Tutte affermazioni che risalgono all'epoca dei fatti, successivamente cassate dai profili ma non cadute nell'oblio. E oggi quelle posizioni hanno di fatto provocato il fallimento della trattativa di mercato tra la società tedesca e il Granada. "Eravamo molto interessati al suo acquisto – ha fatto sapere la società, che pure aveva difeso la propria scelta salvo fare marcia indietro vista l'ondata di proteste – ma alla fine abbiamo deciso di non procedere al suo ingaggio". Non è spiegato esplicitamente perché ma, considerato il contesto, è stato facile trovare il nesso tra il diniego e il clamore per le posizioni del calciatore.
A tutto ciò Weissman ha reagito condividendo su Instagram un messaggio nel quale ha rivendicato identità, origini e s'è scagliato contro l'orrore subito dal suo popolo. Tra le frasi che sintetizzano il suo pensiero ce n'è una in particolare "Nessun estraneo potrà mai comprendere veramente quello che abbiamo passato". L'incipit dello sfogo è intriso d'orgoglio e di dolore.
Sono figlio di una nazione ancora in lutto per gli orrori del 7 ottobre. Quel giorno nero, in cui intere famiglie furono assassinate, rapite e brutalizzate, rimane una ferita aperta per me come persona, come membro di una famiglia israeliana e come atleta che rappresenta il mio Paese.
Sangue su sangue e quella sottile linea rossa tra giustizia e voglia di vendetta caratterizzano la parte centrale della sua riflessione.

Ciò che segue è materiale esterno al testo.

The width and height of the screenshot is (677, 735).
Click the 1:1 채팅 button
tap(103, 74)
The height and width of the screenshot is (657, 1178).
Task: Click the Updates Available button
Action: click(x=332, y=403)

È possibile e necessario opporsi al danno arrecato a persone innocenti da entrambe le parti – si legge ancora – ma non permetterò che mi si dipinga come qualcuno che ha promosso l'odio. Se per alcuni è difficile accettarlo, dovrebbero riconsiderare quanto accaduto il 7 ottobre. Pur accettando tutte le critiche, mi addolora che non sia stato considerato il contesto completo. In un momento di dolore nazionale e personale, rimango fedele ai valori dell'umanità, della sportività e del rispetto reciproco.
La parte conclusiva del post è una professione di attaccamento e fiducia nei confronti del Paese, Israele, che sosterrà sempre e ovunque.
In fin dei conti, una persona starà sempre dalla parte del proprio Paese, qualunque cosa accada. Nessun estraneo potrà mai comprendere veramente quello che abbiamo passato. La lealtà non è in discussione. Soprattutto quando il tuo popolo sta ancora seppellendo i suoi morti. Sono profondamente grato per il supporto che ho ricevuto dalle persone che mi conoscono davvero e continuerò a portare con orgoglio la bandiera israeliana ovunque giochi.